Мы возвращаемся к столовой, и проходим путь заново, на середине плаца старшина заворачивает нас вновь – не в ногу идёте! Пять раз, прогнав роту туда – обратно, он разрешает войти в казарму. Мы быстро поднимаемся по лестнице, идущий за мной маленький, коренастый Мамчик судорожно жуёт горбушку – э, алё! Не наедаешься? В столовой времени не хватает?
Филя радостно, и многообещающе улыбается Мамчику, и орёт – дневальный! Беги в столовую, принеси буханку чёрного. Мамчика ставят к стене, он ещё не понял – в чём именно он виноват, жалко улыбается побледневшими губами – ребят, вы чего? Я.. просто не успел…времени не хватило… не привык так быстро…Деды рассаживаются на табуретках в ожидании шоу, обстановка напоминает кинотеатр – зрители в нетерпении ожидают начала сеанса. Дневальный приносит буханку чёрного – свежего не было, дали какую – то чёрствую…
– Так даже лучше.
Филя протягивает буханку Мамчику – на, ешь.
– Да я не хочу больше, я наелся…
– Я не спрашивал тебя, хочешь ты или нет, ешь!
– Да я…
– Жри сука!
Филя хватает хлеб, и запихивает его в рот Мамчику, тот начинает жевать чёрствую корку, и когда он совершает первое глотательное движение, Филя молниеносно бьёт его в грудь, Мамчик падает на пол, из открытого рта вываливаются куски непрожёванного хлеба – встать! Быстро! Мамчик с трудом встаёт на карачки – быстрее! Подними хлеб. Тебя салобона, что, не учили – хлеб всему голова! Поднимай всё, до последней крошки, ешь! Мамчик растерянно смотрит на Филю – ну? Быстро! Поднимай с пола! Жуй!
Дрожащими руками Мамчик собирает полу прожёванные куски с пола, и растерянно замирает – вдруг это уже всё? Шутка закончилась, и урок усвоен.
– Ешь!
– Ребят, я всё понял, я больше не буду, я…

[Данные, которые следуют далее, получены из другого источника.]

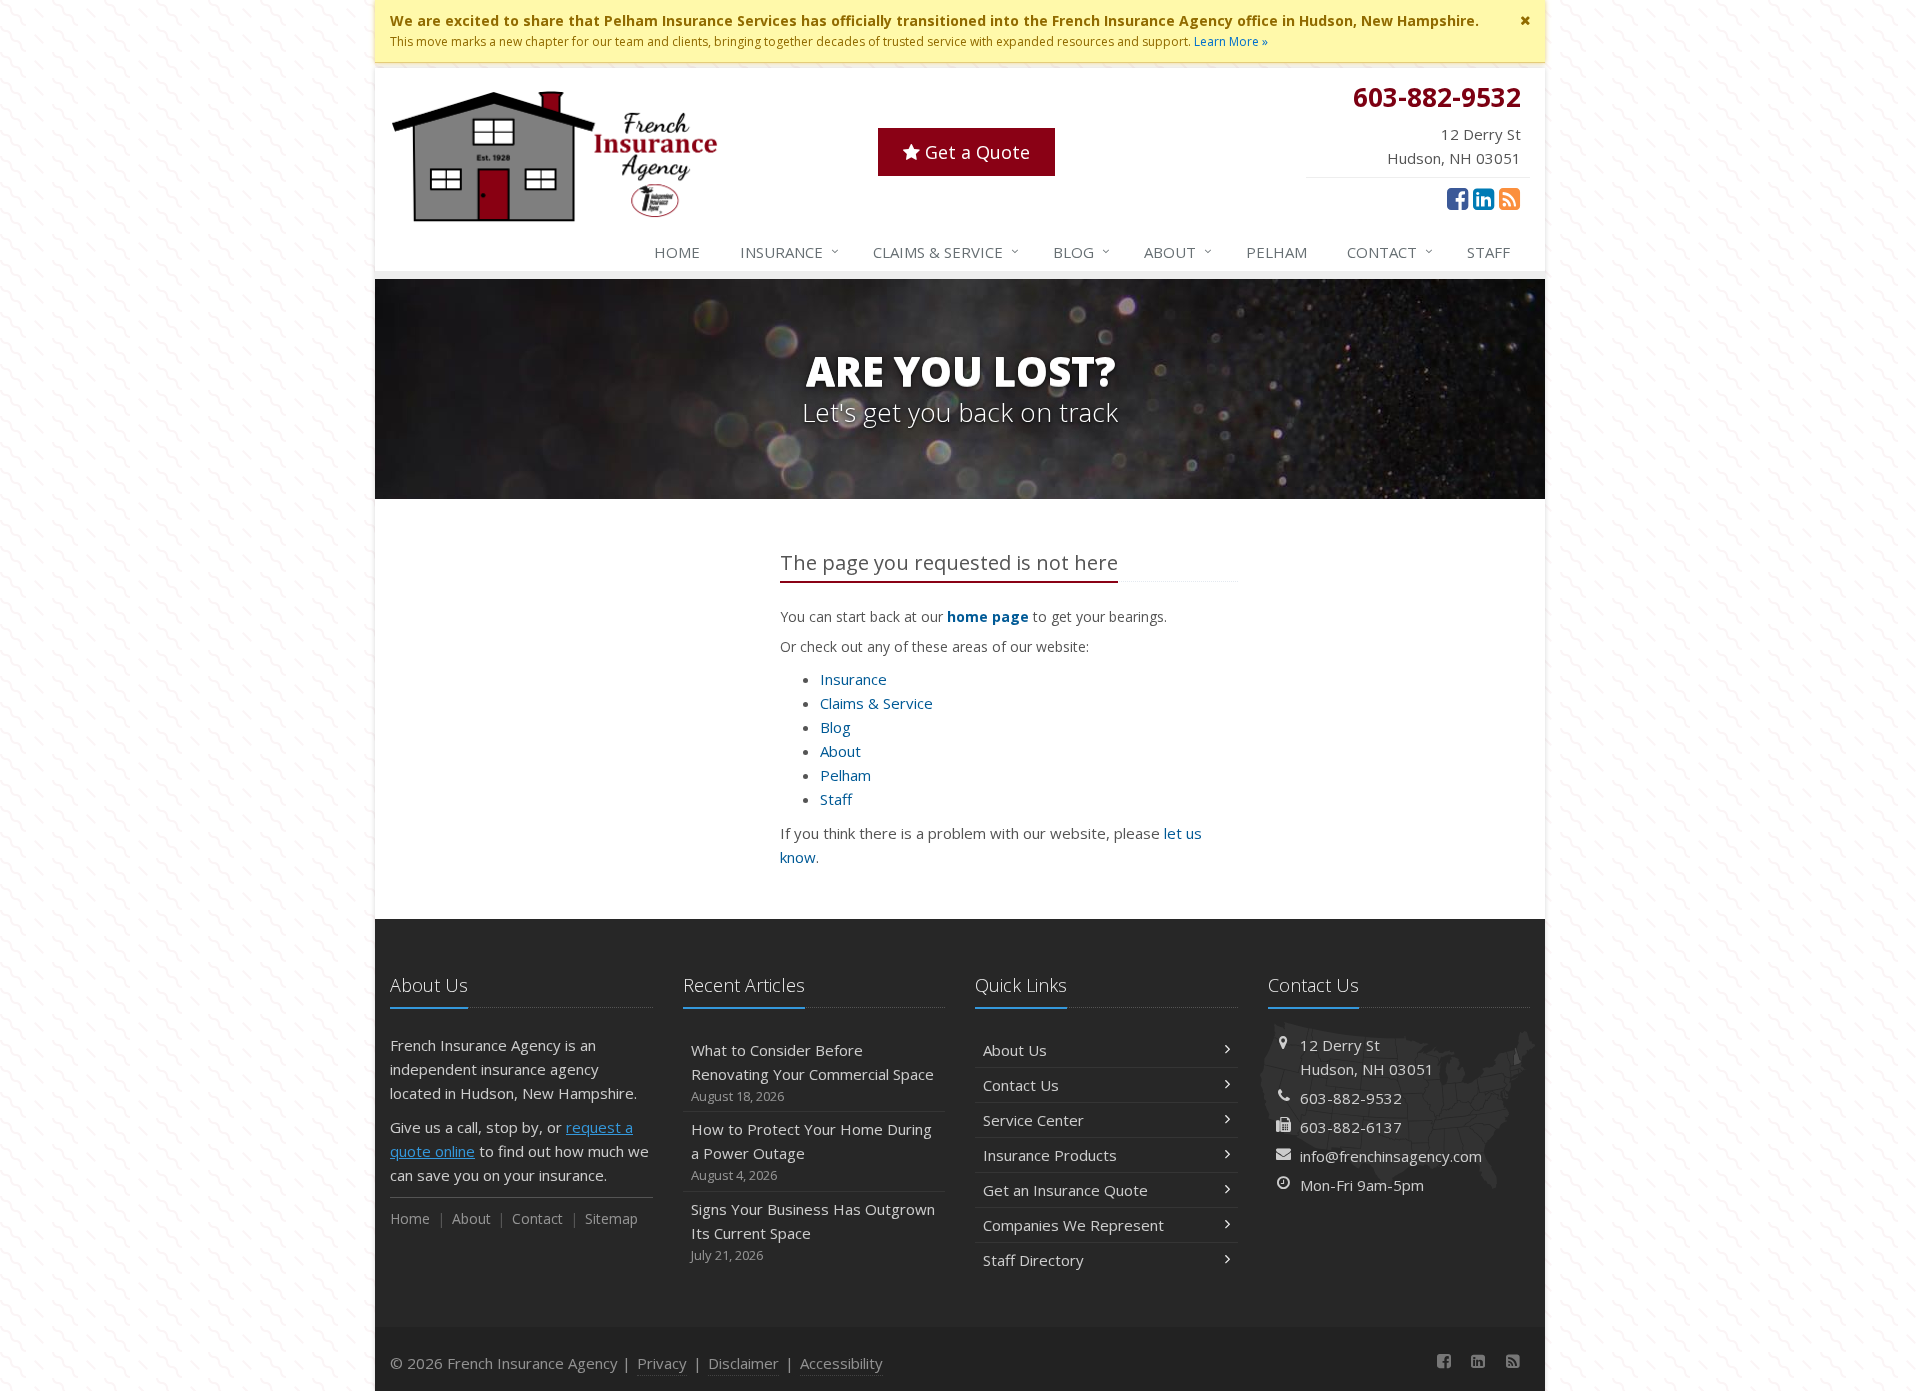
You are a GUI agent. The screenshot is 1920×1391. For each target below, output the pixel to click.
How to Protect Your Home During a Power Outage (811, 1151)
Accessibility (841, 1363)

Филя хватает Мамчика за уголки рта, и с усилием растягивает их в стороны, словно шлем – маску противогаза, Мамчик привстал на цыпочки, и (судя по посиневшим губам и бледному лицу) он готов потерять сознание.
– Пиня! Загружай!
Пиночет хватает хлебную массу с пола, и запихивает в рот плачущему Мамчику, Филя отпускает бедолагу, даёт ему пожевать, и вновь наносит удар в грудь, хлебная кашица вываливается из полуоткрытого рта, Мамчик сгибается пополам, Филя выпрямляет его апперкотом, тот валится на пол. Филя ждёт несколько секунд – встать! Быстрее! Мамчик с усилием поднимается, Филя ласково поглаживает его по щекам – больно? Ну, ничего, ничего, осталось чуть – чуть потерпеть, ты же у нас молодчинка, так ведь?
– Тттак…
– Ну, вот видишь, как всё здорово!
Быстрый удар в грудину вновь валит Мамчика с ног, он хрипит на полу, с трудом выкашливая клейкую массу, глаза вылезают из орбит, синие губы беззвучно открываются в попытке вдохнуть воздуха.
– Вы – солобоны тупые, должны усвоить – из столовой ничего не выносить! Есть только за столом, никаких горбушек, корок, сухарей, ничего!
Филя присел рядом с Мамчиком – что сучонок, не наедаешься?
– Ннет, наедаюсь…
– Вот и славно, давай прибери за собой, развёл тут свинарник.
– Сходить за шваброй?
– Чего? За какой шваброй? Ротиком поработай.
– Ты чего? Шутишь? Чего я тебе сделал? За что ты так со мной?
– Ты – крыса ебаная, позоришь нашу роту, таскаешь куски из столовой…
– Я же не знал, я больше не буду…
– Теперь знаешь, давай дохлёбывай и уёбывай.